Il a huit
ans, il porte un sweat-shirt Mickey
Mouse
et les Israéliens l’ont placé en
garde à vue Gideon
Levy et Alex Levac
Ahmed Abu
Rimaileh. Le garçonnet de 8 ans admet
avoir pleuré quand il a été arrêté.
Photo : Alex Levac
Mardi 2 avril 2013
27 enfants palestiniens n’auront
pas vu l’école le 20 mars : des soldats
des FDI, en embuscade dans les rues de
Hébron, les attendaient.
Nous
n’avons pu nous en empêcher : La vue de
jeune détenu qu’on venait de relâcher
nous a donné un fou rire. Mais le rire a
rapidement fait place à une gêne
attristée. Le détenu était un garçonnet
de huit ans, en deuxième année primaire.
Quand nous l’avons rencontré, cette
semaine, dans les rues de Hébron, il se
rendait chez son grand-père. Il portait
un sweat-shirt rouge orné d’une image de
Mickey Mouse et il souriait timidement.
Sa mère l’avait envoyé chercher quelque
chose chez bon papa. À huit ans, Ahmed
Abu Rimaileh n’était pas le plus jeune
des enfants, cartable sur le dos, que
les soldats des Forces de défense
israéliennes ont emmenés en garde à vue
mercredi dernier au matin : Son copain,
Abdel Rahim, arrêté en même temps que
lui, n’a que 7 ans et est en première
année.
Vingt-sept enfants palestiniens n’ont
jamais été en classe, ce jour-là. Les
soldats des FDI leur ont dressé une
embuscade, dès l’aube, dans les rues des
quartiers de Hébron se trouvant sous le
contrôle de l’armée, et les ont arrêtés
sans discrimination. Ce n’est qu’après
qu’ils ont été en garde à vue que les
forces israéliennes de sécurité ont
examiné les images vidéo qu’elles
avaient en leur possession, afin de voir
quels étaient les gosses qui leur
avaient jeté des pierres au check-point
n° 160, un peu plus tôt ce matin. Ce
check-point sépare leur quartier du
quartier des colons à Hébron. C’est ici,
voici quelques semaines, que les soldats
des FDI ont déjà tué un adolescent,
Mohammed Suleima, qui avait arboré un
briquet en forme de pistolet.

> [Entrées à examiner]:
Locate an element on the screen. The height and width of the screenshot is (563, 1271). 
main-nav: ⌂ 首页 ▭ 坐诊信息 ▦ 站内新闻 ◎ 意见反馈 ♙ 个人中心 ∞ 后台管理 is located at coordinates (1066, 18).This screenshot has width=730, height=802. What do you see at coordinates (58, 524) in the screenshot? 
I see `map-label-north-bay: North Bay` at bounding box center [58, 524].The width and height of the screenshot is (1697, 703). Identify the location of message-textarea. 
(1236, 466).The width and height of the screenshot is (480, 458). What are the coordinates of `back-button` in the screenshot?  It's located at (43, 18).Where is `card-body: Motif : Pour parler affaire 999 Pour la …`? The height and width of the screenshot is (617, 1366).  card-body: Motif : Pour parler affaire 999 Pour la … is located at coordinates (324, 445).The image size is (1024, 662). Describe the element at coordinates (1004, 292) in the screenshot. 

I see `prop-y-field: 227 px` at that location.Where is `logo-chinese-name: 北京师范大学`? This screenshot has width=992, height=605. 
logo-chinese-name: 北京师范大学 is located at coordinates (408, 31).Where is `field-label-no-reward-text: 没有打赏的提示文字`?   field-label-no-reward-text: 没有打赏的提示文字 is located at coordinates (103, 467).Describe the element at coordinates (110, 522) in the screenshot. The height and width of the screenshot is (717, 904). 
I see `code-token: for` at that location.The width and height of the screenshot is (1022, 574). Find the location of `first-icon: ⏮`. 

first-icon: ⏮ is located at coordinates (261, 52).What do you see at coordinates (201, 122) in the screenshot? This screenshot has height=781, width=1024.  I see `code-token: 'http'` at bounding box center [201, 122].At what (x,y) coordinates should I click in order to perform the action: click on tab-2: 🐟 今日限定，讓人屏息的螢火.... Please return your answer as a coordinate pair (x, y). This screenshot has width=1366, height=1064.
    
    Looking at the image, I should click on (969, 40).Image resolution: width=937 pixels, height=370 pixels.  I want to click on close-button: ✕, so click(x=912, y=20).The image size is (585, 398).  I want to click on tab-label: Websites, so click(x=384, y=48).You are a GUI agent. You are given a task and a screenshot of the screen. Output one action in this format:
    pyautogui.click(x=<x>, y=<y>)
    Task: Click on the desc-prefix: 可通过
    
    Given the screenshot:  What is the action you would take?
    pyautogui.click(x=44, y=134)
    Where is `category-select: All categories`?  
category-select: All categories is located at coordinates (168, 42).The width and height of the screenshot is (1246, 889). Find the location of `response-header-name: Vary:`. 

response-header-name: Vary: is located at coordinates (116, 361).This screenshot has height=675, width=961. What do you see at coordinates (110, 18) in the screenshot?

> [Exercices]:
1. D'après l'extrait du texte sur les arrestations d'enfants à Hébron, quel âge a Abdel Rahim et en quelle classe est-il ?
2. Relevez toutes les personnes nommées dans l'extrait du texte sur les arrestations d'enfants à Hébron.
Appuyez-vous uniquement sur l'extrait du texte pour répondre.

> [Corrigés]:
1. Il a 7 ans et il est en première année.

2. Gideon Levy, Alex Levac, Ahmed Abu Rimaileh, Abdel Rahim, Mohammed Suleima